Prdx1-flox Mouse

Prdx1, short for peroxiredoxin 1, is a member of the peroxidase family. It functions mainly in protecting cells against damage caused by H2O2 and also acts as a molecular chaperone in various biological processes. Prdx1 is involved in multiple pathways such as TLR4-NFκB signaling, autophagy, and redox-regulation, which are crucial for maintaining cellular homeostasis and are related to many disease-related processes [2].

In a study using PRDX1-knockdown (PRDX1KD) cells, it was found that PRDX1 negatively regulates TLR4 signaling for NFκB activation and autophagy functions. PRDX1KD THP-1 cells showed increased NFκB activation, pro-inflammatory cytokine production, and resistance against Salmonella typhimurium infection. Also, the migration and invasion abilities of PRDX1KD cancer cells were enhanced, indicating its role in cancer-related processes [1]. In PRDX1 knockout mice, the number of AOM/DSS-induced colitis-associated CRC was significantly lower, accompanied by downregulation of NRF2 and GPX4. Mechanistically, PRDX1 knockdown led to ROS-induced mitochondrial dysfunction and lipid peroxidation-induced ferroptosis in CRC cells [3].
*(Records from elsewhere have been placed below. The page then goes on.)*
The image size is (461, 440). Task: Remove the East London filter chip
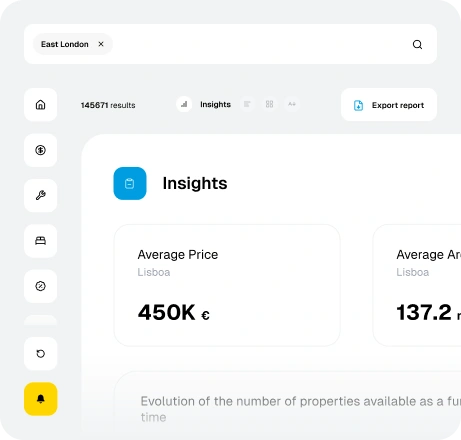click(x=101, y=44)
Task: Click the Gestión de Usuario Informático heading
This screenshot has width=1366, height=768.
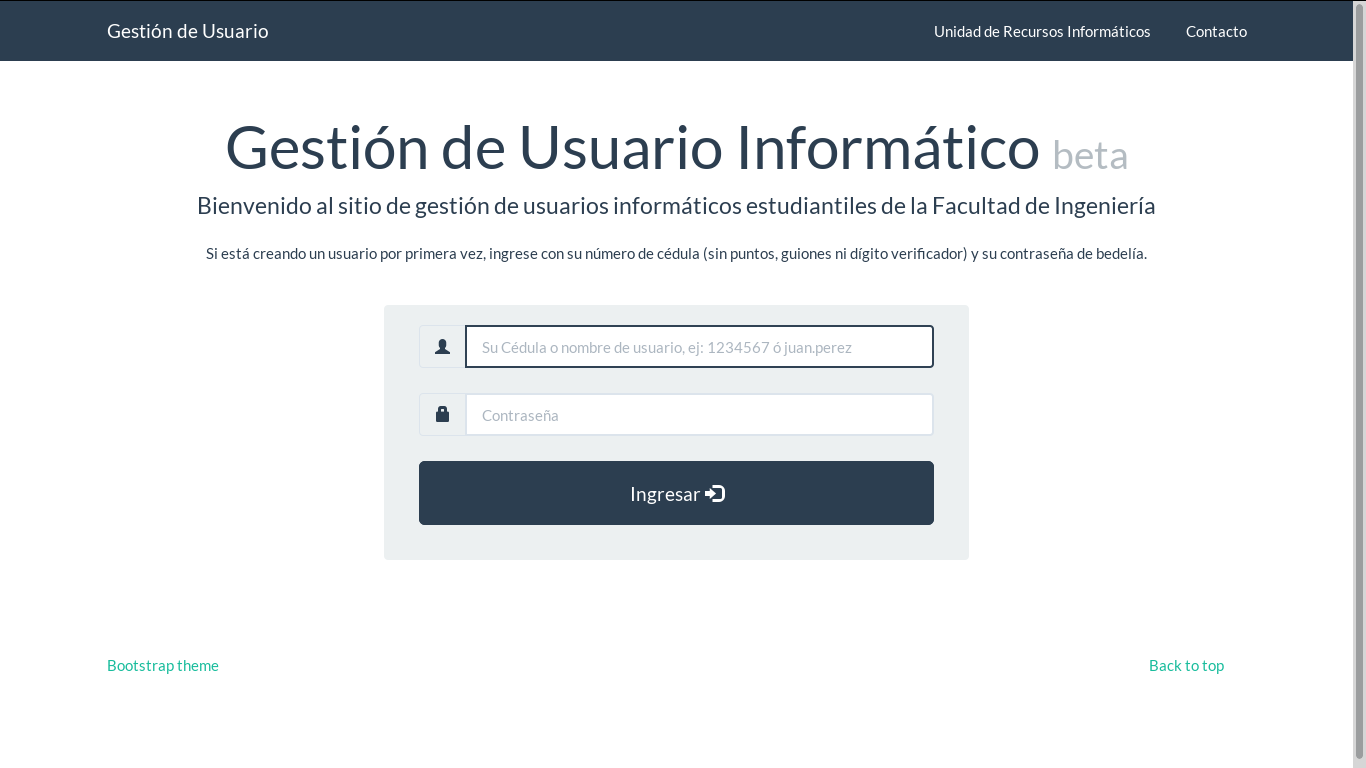Action: [632, 148]
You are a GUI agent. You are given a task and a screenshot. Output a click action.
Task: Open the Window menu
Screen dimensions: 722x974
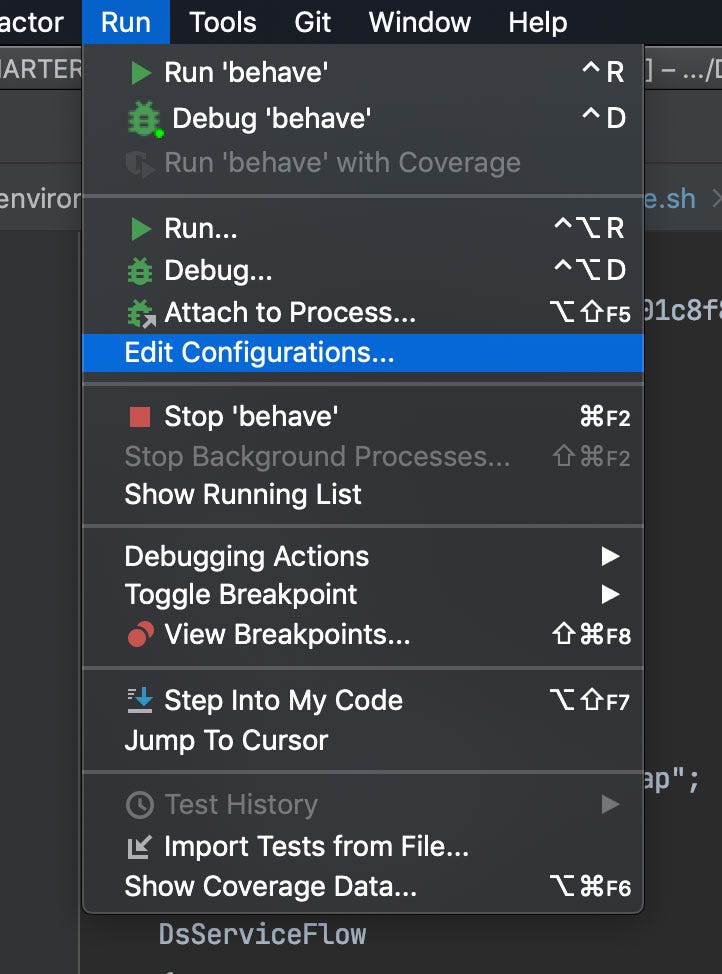(x=418, y=22)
In conclusion, Prdx1 plays essential roles in maintaining cellular redox balance, regulating autophagy, and influencing cancer-related processes. Gene knockout models, especially in mice, have provided significant insights into its functions in diseases like cancer and inflammatory bowel diseases, helping to understand the underlying mechanisms and potentially paving the way for new therapeutic strategies targeting Prdx1.